A good layout tells the system what can be replaced, what must be preserved, what can be cleared, and what is used for rescue.

The boot Partition Holds Startup Artifacts

The boot partition often stores the direct artifacts needed to start Linux:

  • kernel image
  • dtb / dtbo
  • initramfs
  • boot script
  • boot configuration
  • signatures or hashes

Some platforms place kernel and dtb in separate partitions, some use a FAT or ext4 boot partition, and some have the bootloader read raw flash offsets.

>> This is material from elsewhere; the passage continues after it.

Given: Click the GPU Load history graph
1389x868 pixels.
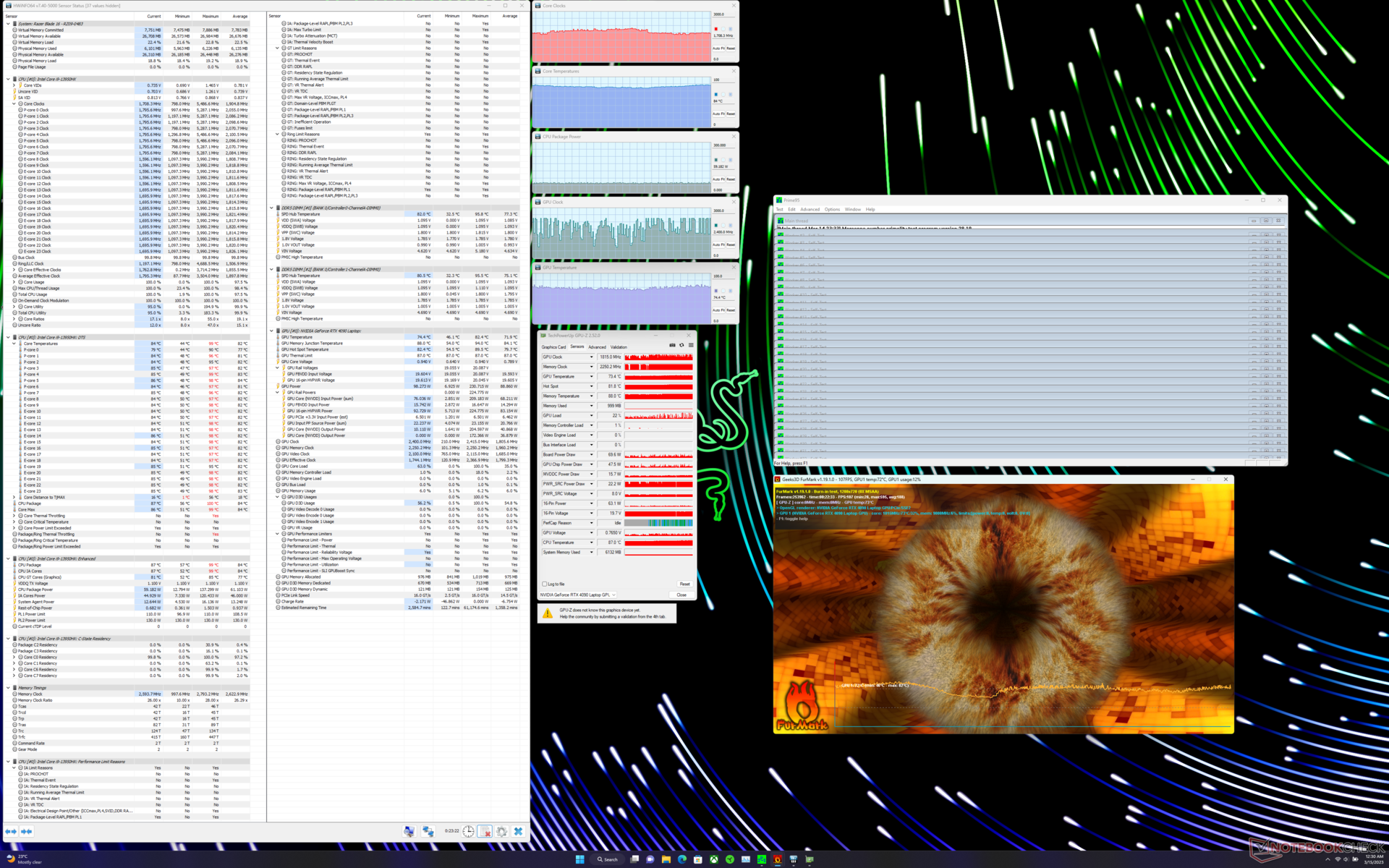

The form differs, but the boundary is the same: boot holds the handoff from bootloader to the Linux kernel.

Common boot partition issues are version mismatches:

  • kernel updated but dtb is old
  • rootfs needs new kernel modules but boot still has the old kernel
  • bootloader root= points to the old rootfs
  • dtb partition descriptions do not match the real partition table
  • secure boot signs only the kernel but not the dtb or configuration

So boot is not just a place for one kernel file. It is a set of artifacts that must agree.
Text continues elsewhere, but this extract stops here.